Carnets de l'Economie

Eiffage veut s’emparer des 49,99% de Casil Europe dans Aéroport Toulouse-Blagnac




Olivier Sancerre
15/05/2019

Casil Europe, le premier actionnaire du concessionnaire de l’aéroport de Toulouse, va vendre sa participation de 49,99% au groupe Eiffage. Une opération suspendue à une décision de justice.
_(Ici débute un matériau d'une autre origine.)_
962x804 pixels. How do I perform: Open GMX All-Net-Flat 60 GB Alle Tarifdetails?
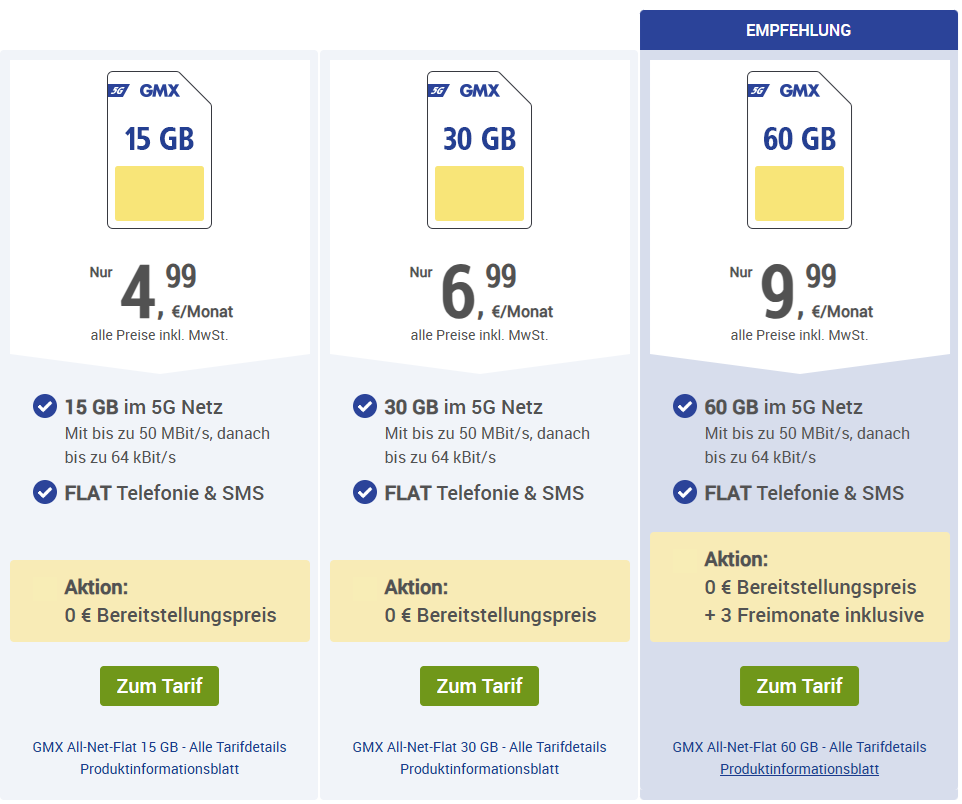click(800, 747)
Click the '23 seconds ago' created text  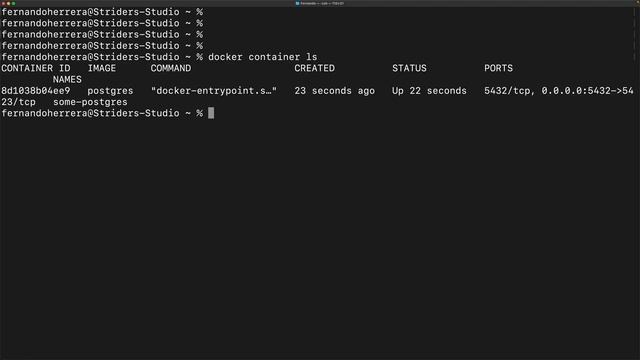pyautogui.click(x=334, y=91)
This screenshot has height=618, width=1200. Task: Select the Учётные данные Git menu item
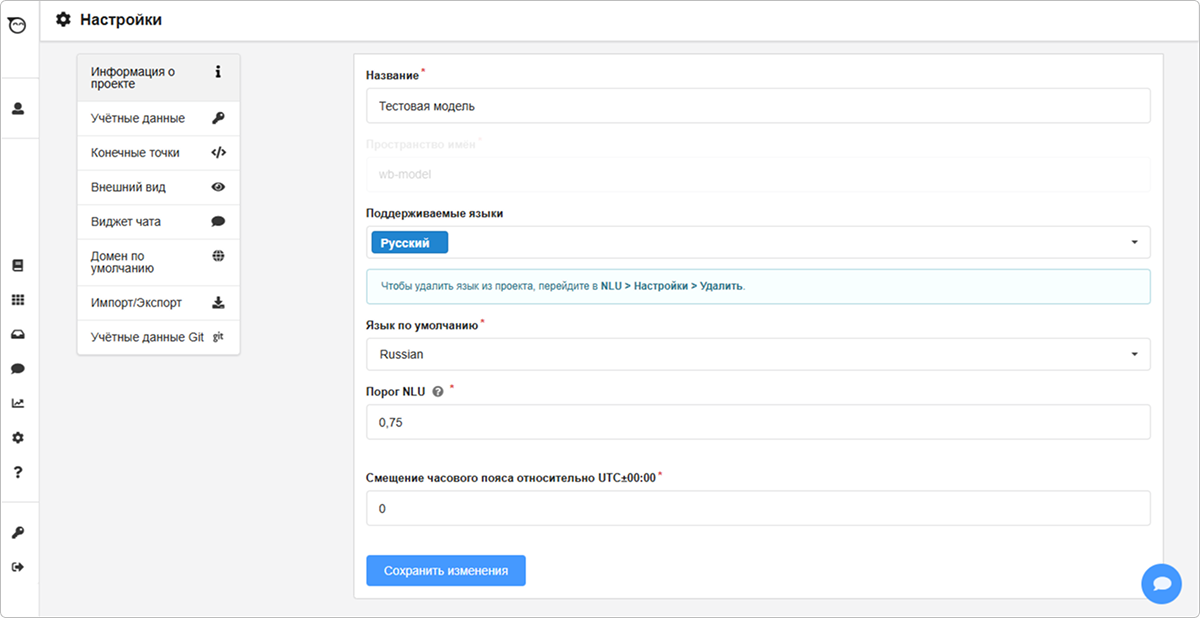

Eiffage a annoncé ce mardi être entré en négociations exclusives avec Casil Europe pour acquérir la participation de 49,99% que ce dernier possède dans ATB (Aéroport Toulouse-Blagnac). Une opération qui s’inscrit dans la « stratégie d'Eiffage » qui vise à « diversifier son portefeuille de concessions, déjà fort de nombreuses participations dans des infrastructures de transport en Europe, ainsi qu'à en allonger la durée ». Casil Europe confirme la tenue de cette négociation et le fait qu’Eiffage a l’intention d’acquérir la « totalité » de ses actions d’ATB, qui a la concession du troisième aéroport régional Francis (9,6 millions de passagers l’an dernier).

Casil Europe, une société aux capitaux chinois créée par le consortium Symbiose, a saisi l’opportunité en avril 2015 d’acheter à l’État 49,99% du capital d’ATB. Les pouvoirs publics ouvraient le capital de l’opérateur, ce qui leur avait permis d’engranger 308 millions d’euros. Depuis, la politique de versement de dividendes de Casil Europe a été beaucoup critiqué, l’entreprise se montrant très généreuse envers ses actionnaires, n’hésitant pas à puiser dans les réserves d’ATB.  La société défend toutefois son bilan : « L'engagement continu de Casil Europe au sein du conseil de surveillance et auprès du directoire, ainsi que des équipes d'ATB, s'est notamment traduit par une augmentation de près de +30% des flux de passagers, l'ouverture de 42 destinations supplémentaires et des investissements significatifs dans la modernisation et le développement de l'aéroport ».

La transaction entre Eiffage et Casil Europe est cependant suspendue à la décision de la justice. La cour administrative d’appel de Paris a en effet annulé le processus de privatisation d’Aéroport Toulouse-Blagnac, en raison du non-respect du cahier des charges de la procédure. L’État, toujours à la tête de 10,01% du capital d’ATB, s’est pourvu en cassation auprès du Conseil d’État.